● WHAT TO DO: In the entries that follow, how many lines contain "handle"? Please reply with only the number.

● SUPPLIED INFORMATION:
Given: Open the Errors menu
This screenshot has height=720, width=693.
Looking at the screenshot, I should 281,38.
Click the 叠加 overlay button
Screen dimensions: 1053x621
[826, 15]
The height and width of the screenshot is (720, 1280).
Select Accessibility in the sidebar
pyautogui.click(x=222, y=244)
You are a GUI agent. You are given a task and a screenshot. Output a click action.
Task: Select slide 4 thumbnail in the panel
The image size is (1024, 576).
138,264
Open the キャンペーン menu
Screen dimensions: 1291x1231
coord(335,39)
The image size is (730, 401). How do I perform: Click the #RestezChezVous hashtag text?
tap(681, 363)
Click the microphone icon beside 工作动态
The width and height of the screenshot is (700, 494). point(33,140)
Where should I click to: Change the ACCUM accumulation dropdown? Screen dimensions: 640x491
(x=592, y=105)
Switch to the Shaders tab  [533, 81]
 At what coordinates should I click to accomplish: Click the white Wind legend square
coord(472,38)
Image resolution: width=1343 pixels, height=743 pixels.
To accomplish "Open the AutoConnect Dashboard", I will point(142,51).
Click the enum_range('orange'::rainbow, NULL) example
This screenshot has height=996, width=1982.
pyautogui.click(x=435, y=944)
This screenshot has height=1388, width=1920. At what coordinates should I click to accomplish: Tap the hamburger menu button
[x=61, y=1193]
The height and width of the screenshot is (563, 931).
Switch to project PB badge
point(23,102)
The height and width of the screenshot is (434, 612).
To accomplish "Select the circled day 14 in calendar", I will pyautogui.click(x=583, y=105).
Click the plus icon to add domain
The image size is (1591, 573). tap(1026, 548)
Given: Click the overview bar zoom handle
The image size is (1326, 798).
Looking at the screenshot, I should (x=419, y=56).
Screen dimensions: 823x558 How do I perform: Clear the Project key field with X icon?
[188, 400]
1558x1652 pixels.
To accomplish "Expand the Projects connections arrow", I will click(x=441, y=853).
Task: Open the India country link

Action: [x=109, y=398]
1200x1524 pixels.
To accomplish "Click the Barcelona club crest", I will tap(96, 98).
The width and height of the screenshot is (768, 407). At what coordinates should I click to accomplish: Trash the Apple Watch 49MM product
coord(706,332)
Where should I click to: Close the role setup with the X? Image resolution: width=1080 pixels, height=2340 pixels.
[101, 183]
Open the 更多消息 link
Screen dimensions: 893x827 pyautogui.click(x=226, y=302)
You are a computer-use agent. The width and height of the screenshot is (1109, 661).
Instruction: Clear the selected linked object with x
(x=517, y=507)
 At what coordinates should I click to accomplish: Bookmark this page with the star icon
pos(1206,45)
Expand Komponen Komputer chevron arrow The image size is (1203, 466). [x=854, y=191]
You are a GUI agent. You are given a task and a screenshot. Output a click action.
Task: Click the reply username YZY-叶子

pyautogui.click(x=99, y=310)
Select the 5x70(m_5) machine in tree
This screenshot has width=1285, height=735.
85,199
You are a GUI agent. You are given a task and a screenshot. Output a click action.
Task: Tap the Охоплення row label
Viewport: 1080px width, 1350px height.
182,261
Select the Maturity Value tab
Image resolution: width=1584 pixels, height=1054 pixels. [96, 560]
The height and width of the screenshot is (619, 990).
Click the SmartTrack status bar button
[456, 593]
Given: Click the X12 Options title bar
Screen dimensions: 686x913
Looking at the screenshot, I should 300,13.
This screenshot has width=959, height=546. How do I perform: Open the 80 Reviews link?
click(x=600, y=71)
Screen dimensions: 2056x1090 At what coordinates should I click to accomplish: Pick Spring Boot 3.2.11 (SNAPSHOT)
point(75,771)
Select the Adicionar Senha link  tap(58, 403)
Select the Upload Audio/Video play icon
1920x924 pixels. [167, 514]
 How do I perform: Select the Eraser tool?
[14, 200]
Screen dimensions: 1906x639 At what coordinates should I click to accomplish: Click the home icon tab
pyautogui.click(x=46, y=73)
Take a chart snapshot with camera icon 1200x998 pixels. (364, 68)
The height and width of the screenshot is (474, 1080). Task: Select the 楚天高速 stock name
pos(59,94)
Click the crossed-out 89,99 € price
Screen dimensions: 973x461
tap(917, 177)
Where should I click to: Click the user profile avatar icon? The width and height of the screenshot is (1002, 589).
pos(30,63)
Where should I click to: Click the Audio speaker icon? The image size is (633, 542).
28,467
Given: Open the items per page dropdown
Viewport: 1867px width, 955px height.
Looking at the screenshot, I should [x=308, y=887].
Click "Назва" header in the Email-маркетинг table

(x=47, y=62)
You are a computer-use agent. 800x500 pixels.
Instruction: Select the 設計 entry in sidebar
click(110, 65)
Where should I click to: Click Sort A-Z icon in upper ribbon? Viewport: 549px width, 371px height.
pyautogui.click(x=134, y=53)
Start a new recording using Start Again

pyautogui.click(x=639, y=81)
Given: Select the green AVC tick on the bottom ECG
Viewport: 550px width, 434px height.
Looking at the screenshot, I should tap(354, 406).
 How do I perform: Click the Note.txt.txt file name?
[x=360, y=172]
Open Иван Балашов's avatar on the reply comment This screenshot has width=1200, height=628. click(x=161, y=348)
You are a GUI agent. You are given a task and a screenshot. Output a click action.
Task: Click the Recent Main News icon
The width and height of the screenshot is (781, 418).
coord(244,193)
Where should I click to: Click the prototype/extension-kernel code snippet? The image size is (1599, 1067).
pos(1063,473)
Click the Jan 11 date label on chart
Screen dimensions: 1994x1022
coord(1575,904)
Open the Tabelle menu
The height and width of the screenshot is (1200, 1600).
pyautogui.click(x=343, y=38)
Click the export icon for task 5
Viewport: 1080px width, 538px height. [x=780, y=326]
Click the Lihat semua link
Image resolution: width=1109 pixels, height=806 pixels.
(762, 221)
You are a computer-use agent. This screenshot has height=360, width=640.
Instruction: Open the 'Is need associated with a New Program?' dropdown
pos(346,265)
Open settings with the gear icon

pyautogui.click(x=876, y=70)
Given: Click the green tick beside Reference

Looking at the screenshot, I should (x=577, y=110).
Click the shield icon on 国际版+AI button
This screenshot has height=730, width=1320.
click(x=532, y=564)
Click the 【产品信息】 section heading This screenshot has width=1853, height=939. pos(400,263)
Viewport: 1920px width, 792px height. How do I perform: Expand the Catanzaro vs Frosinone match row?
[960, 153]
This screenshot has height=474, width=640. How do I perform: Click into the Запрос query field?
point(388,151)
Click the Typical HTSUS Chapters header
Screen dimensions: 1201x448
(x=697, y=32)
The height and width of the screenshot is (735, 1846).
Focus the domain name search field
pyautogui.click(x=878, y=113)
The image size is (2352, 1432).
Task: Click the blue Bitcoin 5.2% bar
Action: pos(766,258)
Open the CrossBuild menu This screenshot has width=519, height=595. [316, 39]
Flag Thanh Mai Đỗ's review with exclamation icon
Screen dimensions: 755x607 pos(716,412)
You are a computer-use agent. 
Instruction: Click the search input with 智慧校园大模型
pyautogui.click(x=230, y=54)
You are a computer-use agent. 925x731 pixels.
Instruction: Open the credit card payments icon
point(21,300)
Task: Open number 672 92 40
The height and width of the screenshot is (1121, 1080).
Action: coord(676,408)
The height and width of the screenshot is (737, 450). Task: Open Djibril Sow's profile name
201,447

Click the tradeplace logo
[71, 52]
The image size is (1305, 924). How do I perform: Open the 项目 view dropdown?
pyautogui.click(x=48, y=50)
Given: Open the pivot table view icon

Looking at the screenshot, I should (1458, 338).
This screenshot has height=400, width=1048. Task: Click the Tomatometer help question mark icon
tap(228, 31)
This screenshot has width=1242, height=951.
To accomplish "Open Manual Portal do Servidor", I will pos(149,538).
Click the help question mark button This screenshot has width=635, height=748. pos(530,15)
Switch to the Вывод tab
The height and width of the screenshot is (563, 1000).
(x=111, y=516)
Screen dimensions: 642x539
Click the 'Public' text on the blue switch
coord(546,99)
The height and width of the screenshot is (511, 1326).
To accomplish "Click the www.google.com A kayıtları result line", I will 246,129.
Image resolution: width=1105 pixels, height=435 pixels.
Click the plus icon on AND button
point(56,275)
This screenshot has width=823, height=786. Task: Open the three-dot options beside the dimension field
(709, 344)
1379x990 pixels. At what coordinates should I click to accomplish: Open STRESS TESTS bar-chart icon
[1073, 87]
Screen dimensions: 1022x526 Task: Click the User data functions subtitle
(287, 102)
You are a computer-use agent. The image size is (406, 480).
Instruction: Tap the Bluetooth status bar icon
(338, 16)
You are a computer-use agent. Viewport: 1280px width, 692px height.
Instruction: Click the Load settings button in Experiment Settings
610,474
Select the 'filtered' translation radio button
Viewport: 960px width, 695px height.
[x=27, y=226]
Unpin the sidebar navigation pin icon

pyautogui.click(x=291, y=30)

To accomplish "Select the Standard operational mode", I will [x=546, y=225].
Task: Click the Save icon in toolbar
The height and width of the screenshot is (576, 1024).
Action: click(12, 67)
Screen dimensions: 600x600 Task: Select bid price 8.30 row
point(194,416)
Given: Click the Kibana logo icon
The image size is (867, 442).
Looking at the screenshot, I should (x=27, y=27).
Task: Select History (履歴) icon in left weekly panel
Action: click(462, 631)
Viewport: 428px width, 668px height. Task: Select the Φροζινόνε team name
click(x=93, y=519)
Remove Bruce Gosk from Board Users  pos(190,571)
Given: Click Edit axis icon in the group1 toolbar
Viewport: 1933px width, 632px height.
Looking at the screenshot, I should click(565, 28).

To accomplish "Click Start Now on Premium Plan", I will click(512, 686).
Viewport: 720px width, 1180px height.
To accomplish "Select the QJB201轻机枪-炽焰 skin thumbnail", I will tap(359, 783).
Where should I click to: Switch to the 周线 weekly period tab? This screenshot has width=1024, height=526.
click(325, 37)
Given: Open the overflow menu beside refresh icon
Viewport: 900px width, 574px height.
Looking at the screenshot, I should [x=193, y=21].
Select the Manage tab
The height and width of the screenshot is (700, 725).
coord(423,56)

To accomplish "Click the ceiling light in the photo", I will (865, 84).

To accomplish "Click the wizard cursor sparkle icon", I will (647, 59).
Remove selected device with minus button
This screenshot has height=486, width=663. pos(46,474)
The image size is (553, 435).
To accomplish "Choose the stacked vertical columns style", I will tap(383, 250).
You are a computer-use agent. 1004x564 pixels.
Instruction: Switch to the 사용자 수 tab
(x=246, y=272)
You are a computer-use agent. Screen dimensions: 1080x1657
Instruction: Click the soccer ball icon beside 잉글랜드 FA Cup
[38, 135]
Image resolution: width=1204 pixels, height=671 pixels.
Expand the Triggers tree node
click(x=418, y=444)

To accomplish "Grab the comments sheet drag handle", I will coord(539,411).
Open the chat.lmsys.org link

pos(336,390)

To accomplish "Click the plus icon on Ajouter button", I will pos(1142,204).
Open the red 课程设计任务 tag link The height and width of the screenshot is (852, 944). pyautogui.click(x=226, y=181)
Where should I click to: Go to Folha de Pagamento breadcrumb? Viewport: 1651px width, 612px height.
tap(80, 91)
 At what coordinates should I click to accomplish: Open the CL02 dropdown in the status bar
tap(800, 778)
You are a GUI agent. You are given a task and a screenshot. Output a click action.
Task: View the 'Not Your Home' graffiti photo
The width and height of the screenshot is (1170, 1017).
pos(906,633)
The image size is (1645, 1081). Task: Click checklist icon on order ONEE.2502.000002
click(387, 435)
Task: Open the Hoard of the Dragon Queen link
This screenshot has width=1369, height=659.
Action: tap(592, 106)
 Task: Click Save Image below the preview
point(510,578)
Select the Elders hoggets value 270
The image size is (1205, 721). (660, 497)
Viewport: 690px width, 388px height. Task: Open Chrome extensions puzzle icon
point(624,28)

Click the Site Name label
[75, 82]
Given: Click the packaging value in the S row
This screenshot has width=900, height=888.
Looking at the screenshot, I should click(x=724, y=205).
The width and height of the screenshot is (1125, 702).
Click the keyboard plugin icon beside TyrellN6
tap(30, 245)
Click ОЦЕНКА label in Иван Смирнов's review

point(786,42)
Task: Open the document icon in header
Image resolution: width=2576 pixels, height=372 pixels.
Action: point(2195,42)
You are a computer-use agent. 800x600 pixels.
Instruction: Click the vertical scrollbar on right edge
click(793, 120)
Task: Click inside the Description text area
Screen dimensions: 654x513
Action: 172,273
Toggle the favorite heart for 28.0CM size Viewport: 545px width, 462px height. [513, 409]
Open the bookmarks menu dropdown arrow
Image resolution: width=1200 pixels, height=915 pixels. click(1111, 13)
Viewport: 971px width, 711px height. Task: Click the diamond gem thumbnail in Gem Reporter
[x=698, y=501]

● ANSWER: 2